◆ Your goal ◆
Rewrite the rows that follow, swapping "Where should I click to" for "Where do I click to" everywhere it appears and leaving everything else the same.

Item position rows
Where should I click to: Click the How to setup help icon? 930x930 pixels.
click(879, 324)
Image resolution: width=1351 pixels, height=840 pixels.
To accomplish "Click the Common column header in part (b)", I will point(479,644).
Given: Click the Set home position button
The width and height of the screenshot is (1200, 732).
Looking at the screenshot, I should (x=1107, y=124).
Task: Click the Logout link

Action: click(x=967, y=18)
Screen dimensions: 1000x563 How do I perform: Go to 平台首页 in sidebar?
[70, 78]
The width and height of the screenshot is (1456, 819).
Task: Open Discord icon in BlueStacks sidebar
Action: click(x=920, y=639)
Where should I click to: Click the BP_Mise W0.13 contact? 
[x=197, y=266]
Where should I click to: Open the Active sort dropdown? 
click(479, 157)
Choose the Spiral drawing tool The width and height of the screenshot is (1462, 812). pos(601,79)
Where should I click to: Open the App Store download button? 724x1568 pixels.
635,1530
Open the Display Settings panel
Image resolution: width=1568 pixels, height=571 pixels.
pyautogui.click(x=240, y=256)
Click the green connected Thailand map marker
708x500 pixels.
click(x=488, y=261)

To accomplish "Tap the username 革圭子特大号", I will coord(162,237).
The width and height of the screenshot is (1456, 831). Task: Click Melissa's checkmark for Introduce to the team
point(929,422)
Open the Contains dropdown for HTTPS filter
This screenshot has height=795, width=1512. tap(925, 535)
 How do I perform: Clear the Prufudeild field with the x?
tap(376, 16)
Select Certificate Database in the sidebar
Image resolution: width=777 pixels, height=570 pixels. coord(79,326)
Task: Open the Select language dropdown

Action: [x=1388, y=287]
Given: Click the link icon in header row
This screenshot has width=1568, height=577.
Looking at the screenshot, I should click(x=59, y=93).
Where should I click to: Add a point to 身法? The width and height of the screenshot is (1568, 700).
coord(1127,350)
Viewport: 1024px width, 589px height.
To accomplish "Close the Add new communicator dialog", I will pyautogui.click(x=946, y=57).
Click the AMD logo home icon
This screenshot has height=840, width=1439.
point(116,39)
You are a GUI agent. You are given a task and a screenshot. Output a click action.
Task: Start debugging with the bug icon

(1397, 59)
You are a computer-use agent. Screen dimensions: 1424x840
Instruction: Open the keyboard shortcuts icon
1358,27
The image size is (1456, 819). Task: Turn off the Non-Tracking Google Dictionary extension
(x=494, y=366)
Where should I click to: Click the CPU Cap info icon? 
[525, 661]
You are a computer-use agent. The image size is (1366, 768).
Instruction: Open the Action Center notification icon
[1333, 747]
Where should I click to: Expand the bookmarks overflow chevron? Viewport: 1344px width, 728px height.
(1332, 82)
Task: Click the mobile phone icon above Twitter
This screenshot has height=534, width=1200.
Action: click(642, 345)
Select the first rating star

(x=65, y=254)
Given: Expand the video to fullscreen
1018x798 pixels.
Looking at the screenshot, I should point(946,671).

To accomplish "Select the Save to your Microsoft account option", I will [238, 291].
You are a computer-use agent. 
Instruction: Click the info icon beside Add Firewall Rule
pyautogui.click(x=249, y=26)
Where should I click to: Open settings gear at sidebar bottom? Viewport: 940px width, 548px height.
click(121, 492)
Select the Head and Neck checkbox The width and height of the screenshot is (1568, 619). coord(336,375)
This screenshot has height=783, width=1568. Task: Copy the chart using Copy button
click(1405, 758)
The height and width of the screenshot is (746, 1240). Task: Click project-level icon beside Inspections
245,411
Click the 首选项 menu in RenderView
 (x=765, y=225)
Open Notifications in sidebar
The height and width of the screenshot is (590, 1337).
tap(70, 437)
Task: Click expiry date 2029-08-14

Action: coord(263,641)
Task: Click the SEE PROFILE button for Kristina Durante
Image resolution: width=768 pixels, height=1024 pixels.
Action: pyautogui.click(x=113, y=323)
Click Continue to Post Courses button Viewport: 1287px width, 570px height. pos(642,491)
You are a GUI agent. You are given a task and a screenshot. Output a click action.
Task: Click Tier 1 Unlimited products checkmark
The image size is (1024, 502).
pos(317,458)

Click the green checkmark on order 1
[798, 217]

◆ Reply ◆
Where do I click to: Click the How to setup help icon? 930x930 pixels.
click(879, 324)
Image resolution: width=1351 pixels, height=840 pixels.
To accomplish "Click the Common column header in part (b)", I will point(479,644).
Given: Click the Set home position button
The width and height of the screenshot is (1200, 732).
Looking at the screenshot, I should (x=1107, y=124).
Task: Click the Logout link

Action: click(x=967, y=18)
Screen dimensions: 1000x563 How do I perform: Go to 平台首页 in sidebar?
[70, 78]
The width and height of the screenshot is (1456, 819).
Task: Open Discord icon in BlueStacks sidebar
Action: click(x=920, y=639)
Where do I click to: Click the BP_Mise W0.13 contact? 
[x=197, y=266]
Where do I click to: Open the Active sort dropdown? 
click(479, 157)
Choose the Spiral drawing tool The width and height of the screenshot is (1462, 812). pos(601,79)
Where do I click to: Open the App Store download button? 724x1568 pixels.
635,1530
Open the Display Settings panel
Image resolution: width=1568 pixels, height=571 pixels.
pyautogui.click(x=240, y=256)
Click the green connected Thailand map marker
708x500 pixels.
click(x=488, y=261)

To accomplish "Tap the username 革圭子特大号", I will coord(162,237).
The width and height of the screenshot is (1456, 831). Task: Click Melissa's checkmark for Introduce to the team
point(929,422)
Open the Contains dropdown for HTTPS filter
This screenshot has height=795, width=1512. tap(925, 535)
 How do I perform: Clear the Prufudeild field with the x?
tap(376, 16)
Select Certificate Database in the sidebar
Image resolution: width=777 pixels, height=570 pixels. coord(79,326)
Task: Open the Select language dropdown

Action: [x=1388, y=287]
Given: Click the link icon in header row
This screenshot has width=1568, height=577.
Looking at the screenshot, I should click(x=59, y=93).
Where do I click to: Add a point to 身法? The width and height of the screenshot is (1568, 700).
coord(1127,350)
Viewport: 1024px width, 589px height.
To accomplish "Close the Add new communicator dialog", I will pyautogui.click(x=946, y=57).
Click the AMD logo home icon
This screenshot has height=840, width=1439.
point(116,39)
You are a GUI agent. You are given a task and a screenshot. Output a click action.
Task: Start debugging with the bug icon

(1397, 59)
You are a computer-use agent. Screen dimensions: 1424x840
Instruction: Open the keyboard shortcuts icon
1358,27
The image size is (1456, 819). Task: Turn off the Non-Tracking Google Dictionary extension
(x=494, y=366)
Where do I click to: Click the CPU Cap info icon? 
[525, 661]
You are a computer-use agent. The image size is (1366, 768).
Instruction: Open the Action Center notification icon
[1333, 747]
Where do I click to: Expand the bookmarks overflow chevron? Viewport: 1344px width, 728px height.
(1332, 82)
Task: Click the mobile phone icon above Twitter
This screenshot has height=534, width=1200.
Action: click(642, 345)
Select the first rating star

(x=65, y=254)
Given: Expand the video to fullscreen
1018x798 pixels.
Looking at the screenshot, I should point(946,671).

To accomplish "Select the Save to your Microsoft account option", I will [238, 291].
You are a computer-use agent. 
Instruction: Click the info icon beside Add Firewall Rule
pyautogui.click(x=249, y=26)
Where do I click to: Open settings gear at sidebar bottom? Viewport: 940px width, 548px height.
click(121, 492)
Select the Head and Neck checkbox The width and height of the screenshot is (1568, 619). coord(336,375)
This screenshot has height=783, width=1568. Task: Copy the chart using Copy button
click(1405, 758)
The height and width of the screenshot is (746, 1240). Task: Click project-level icon beside Inspections
245,411
Click the 首选项 menu in RenderView
 (x=765, y=225)
Open Notifications in sidebar
The height and width of the screenshot is (590, 1337).
tap(70, 437)
Task: Click expiry date 2029-08-14

Action: coord(263,641)
Task: Click the SEE PROFILE button for Kristina Durante
Image resolution: width=768 pixels, height=1024 pixels.
Action: pyautogui.click(x=113, y=323)
Click Continue to Post Courses button Viewport: 1287px width, 570px height. pos(642,491)
You are a GUI agent. You are given a task and a screenshot. Output a click action.
Task: Click Tier 1 Unlimited products checkmark
The image size is (1024, 502).
pos(317,458)

Click the green checkmark on order 1
[798, 217]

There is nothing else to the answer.